* **Parts of the exercise**:
(1) Reproduce the passage from the RAW Series analysis tutorial word for word, starting at "series_panel_png" and ending at "data is doing.".
(2) Write what comes next in the RAW Series analysis tutorial, picking up right after its final sentence.

* **Provided passage**:
·····

Note: In RAW, this is called Series analysis, as the same tools can be used for other sequentially sampled data sets.

  1. Clear any data loaded into RAW. Click on the Series tab in the control panel. Click the “Select” button. Navigate to the Tutorial_Data/sec_data/sec_sample_1 folder and select any of the .dat files in the folder.

    • Tip: In the Files tab, click the “Clear All” button to clear all data in RAW.
    • Troubleshooting: If you get an error message, it means you don’t have a configuration file loaded. Load the SAXS.cfg file referenced earlier.

    series_panel_png

  2. The SEC run will automatically load. RAW should automatically show you the Series plot panel. If not, click on the Series tab in the plot panel.

    series_plot_png

    • Try: Each point on this curve is the integrated intensity of a scattering profile. You can figure out which one by right clicking on the filename in the Series list and selecting ‘Show data’. This will show you the frame number and integrated intensity displayed on the plot, and the filename corresponding to the displayed frame number.
  3. Drag the plot so that you can clearly the see the first frame. You’ll notice it has a significantly lower intensity than the rest of the frames. This happens occasionally at the MacCHESS G1 beamline (where the data was taken). It can make it harder to tell what the data is doing.

    • Tip: Select the crossed arrows in the plot control bar, and then click and drag on the plot to move the curve around on the screen.

·····

* **Data extract**:
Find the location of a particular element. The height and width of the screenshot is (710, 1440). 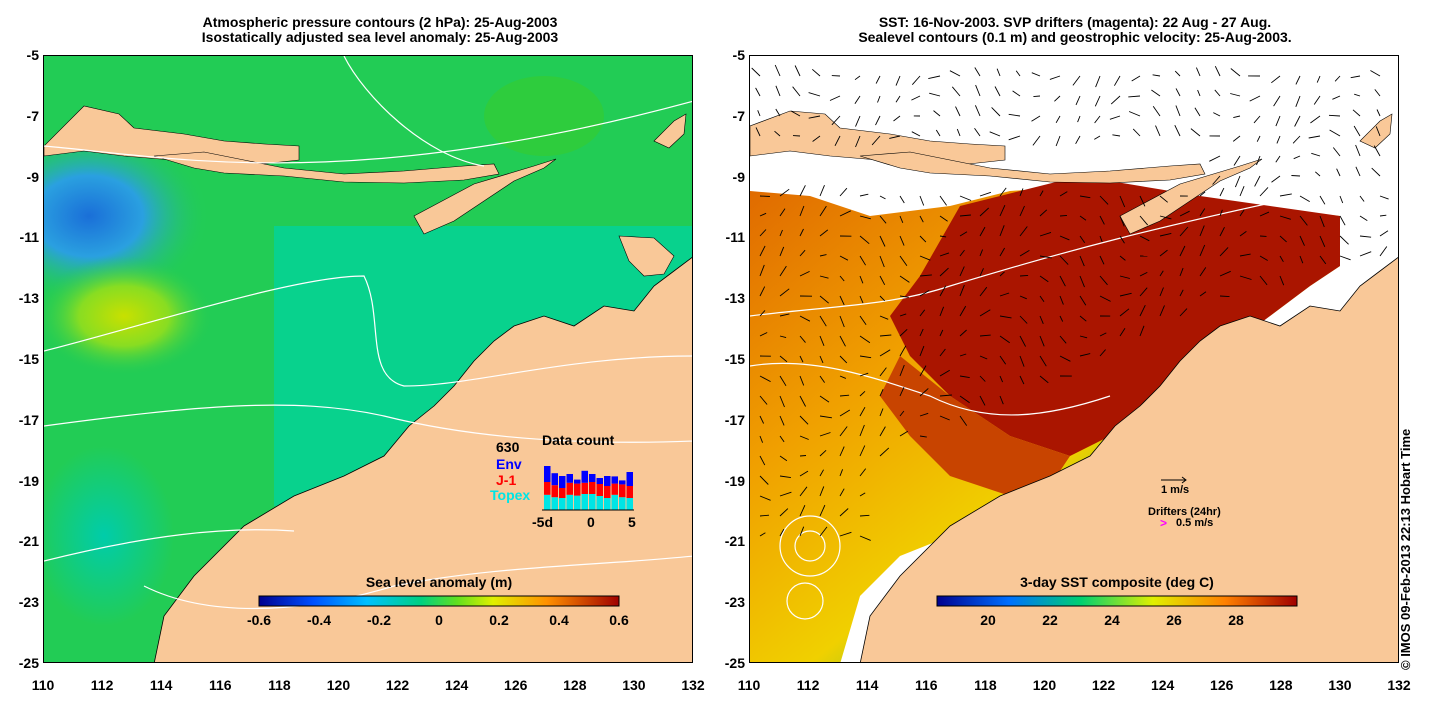

islet-east is located at coordinates (646, 256).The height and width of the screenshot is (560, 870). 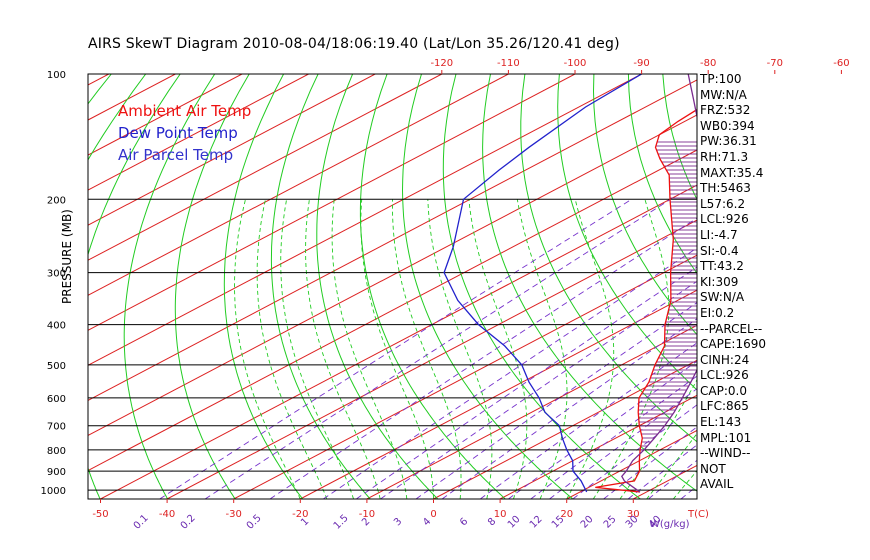 I want to click on bottom-temp-label: -10, so click(x=367, y=514).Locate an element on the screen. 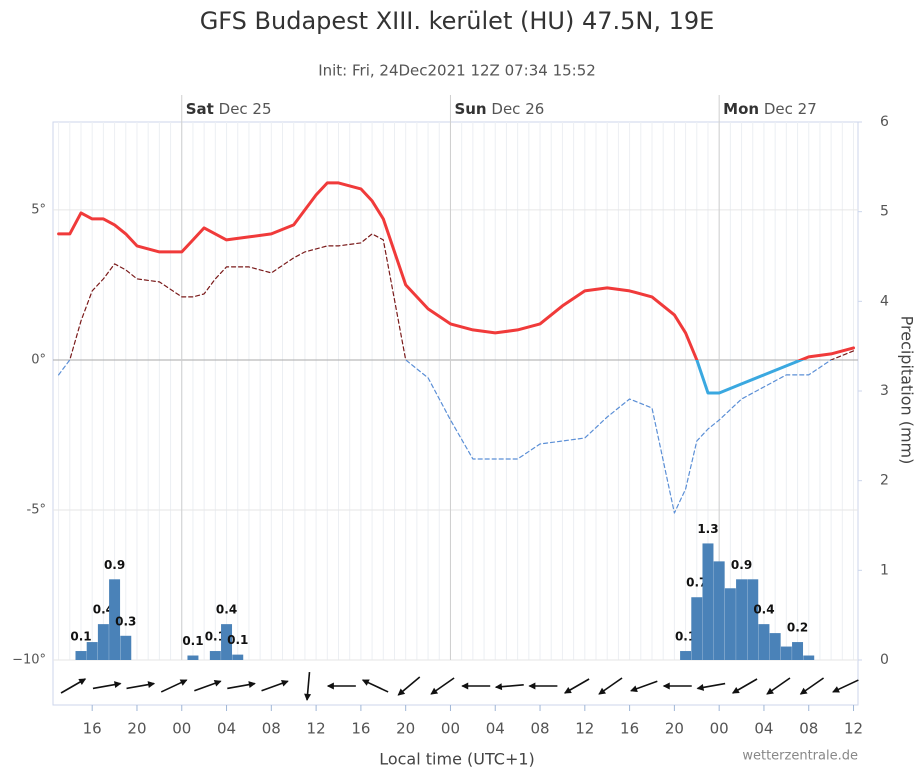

·····

* **Answer list**:
(1)
series_panel_png

  2. The SEC run will automatically load. RAW should automatically show you the Series plot panel. If not, click on the Series tab in the plot panel.

    series_plot_png

    • Try: Each point on this curve is the integrated intensity of a scattering profile. You can figure out which one by right clicking on the filename in the Series list and selecting ‘Show data’. This will show you the frame number and integrated intensity displayed on the plot, and the filename corresponding to the displayed frame number.
  3. Drag the plot so that you can clearly the see the first frame. You’ll notice it has a significantly lower intensity than the rest of the frames. This happens occasionally at the MacCHESS G1 beamline (where the data was taken). It can make it harder to tell what the data is doing.

(2)
  4. Go to the Files control tab and navigate to the sec_sample_1 data directory. Click on the second data file, profile_001_0001.dat. Scroll down to the bottom of the file list, and shift click on the last file, profile_001_0964.dat. This should highlight all of the files in between, as well as the two you clicked on.

  5. Click on the “Plot Series” button. You will see the same curve plotted as before, but without the very first scattering profile. Remove the other loaded data set. Now you should have a curve where the baseline is very close to the bottom of the plot.

    series_plot2_png

  6. In some cases it is more useful to look at the mean intensity, the intensity at a specific q value, or the intensity in a range of q values than the total intensity. Right click on the plot and select mean intensity for the left axis y data. Then try the intensity at q=0.02 and in the q range 0.01-0.03.

    • Note: You need to have the drag button in the plot control bar unselected to get a right click menu.
    • Tip: CHROMIXS, in the ATSAS software displays the average intensity over the q range 0.01-0.08 \(Å^{-1}\). To achieve a similar display in RAW, set your q range for the intensity to that. Note that RAW will display the sum of the intensity over the range while CHROMIXS displays mean intensity for the range, so the results won’t be exactly the same.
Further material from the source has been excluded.